Loneliness breeds through our lives in the disabled and rare disease communities. Many of us start off with the unknown, the mystery of what’s wrong, which immediately places you into a world of seclusion and being alone. Then you get a rare disease diagnosis or start to go through treatments that the majority of people don’t understand, or quite honestly even try to understand, and that makes our worlds even smaller. You begin to be unable to attend the parties, the activities, the social scene, because of the illness or disability or lack of help caring for your loved one with the illness, and all of the sudden, even those closest to you begin to disappear. They stop asking you to events, or parties, or just over for dinner on a Wednesday night. They stop calling because they don’t know what to say or if they will somehow be offending you, or if you’ll even be able to answer if they do call. They stop the invites because they are tired of being told “I’m sorry I/we can’t attend.” They see your social posts and comment about how strong you are and how much they love you. But under it all, you have been abandoned in a very scary world of illness, appointments, and a never-ending medical nightmare. There isn’t typically a “get better by date” with a rare disease or disability.
Recently, one of my oldest friends had a birthday party, and I wasn’t invited to attend. I am the mother of a very ill little girl, and we had just been in the hospital for a surgery a couple of days prior. As the social media pictures from this party started popping up on my feed, the hurt sunk in and the loneliness reared its nasty head. I started wondering if they didn’t want me there, or if I had done something wrong, or if they were just over inviting me to anything at all. I sent my friend a message and let her know I was hurt that I hadn’t been invited. She of course responded kindly and felt badly. Her husband had planned the party, and he said that he knew we had just been in the hospital, and didn’t know if it was appropriate to ask me to the party.

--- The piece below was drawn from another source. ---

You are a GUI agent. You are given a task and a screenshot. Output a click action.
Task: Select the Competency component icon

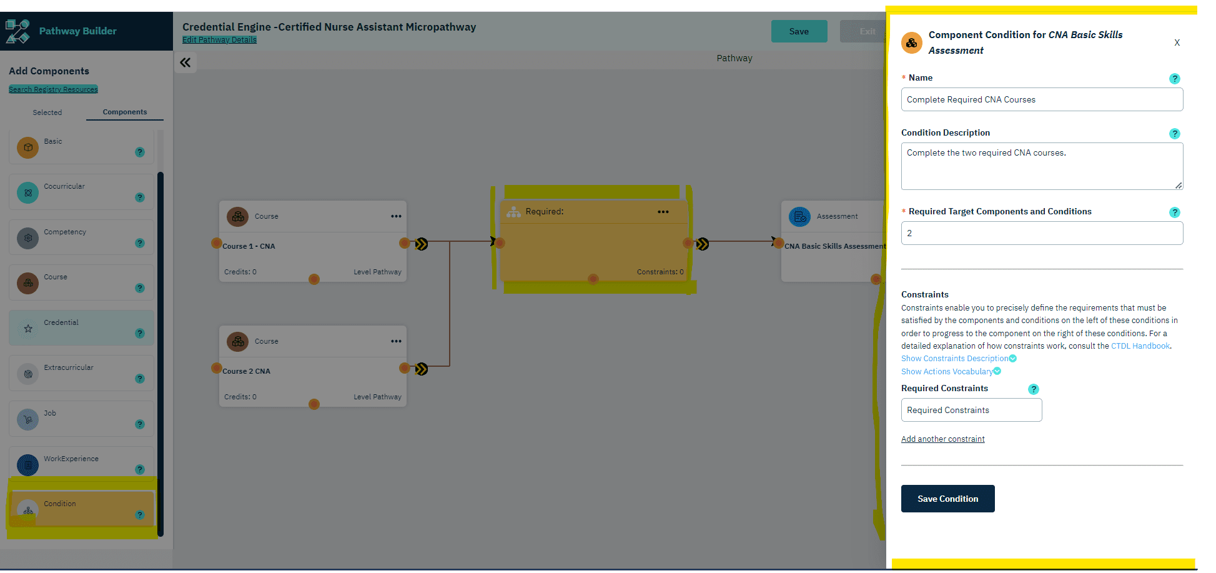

For all of you out there asking yourselves this same question, which of course comes from a place of care and concern, the answer is YES. Yes, we want to be invited! We want to feel like people still want us around, even if we can’t join. We want to feel included in something normal. In something that isn’t just about illness and disease. We want to push back on the loneliness and feel OK for just a little while, especially if we have just been in the hospital… again.
As loneliness breeds through our rare disease and disabled communities, we take it in stride. We grow to understand the reality of our situations, and we work on somehow accepting the loneliness so it doesn’t overtake us, every single day. Some days we let it suck us in and we become reclusive. Some days we are completely at peace with the loneliness.
Please ask us to come over. Please invite us to the parties and dinners. Please be patient, kind, and understanding if we can’t attend, or just aren’t up for it. We aren’t saying no because we don’t want to be included. It’s because we can’t for one reason or another. With the holidays fast approaching, think about the people around you who may be alone, include them in one of your gatherings, and if they can’t get out for medical or health reasons, drop off a meal and a hug. It goes a long way, and I promise, you will feel good for doing it.
Inclusivity isn’t just about installing ramps and elevators and leaving disability parking spaces open. Inclusivity is so often about creating community and showing love and support for those of us who are trying desperately to stop the loneliness from breeding.
Be kind, be thoughtful, think about what would make you feel included, and help the people you love and care about who are living this.
Get up, dress up, show up, keep moving forward.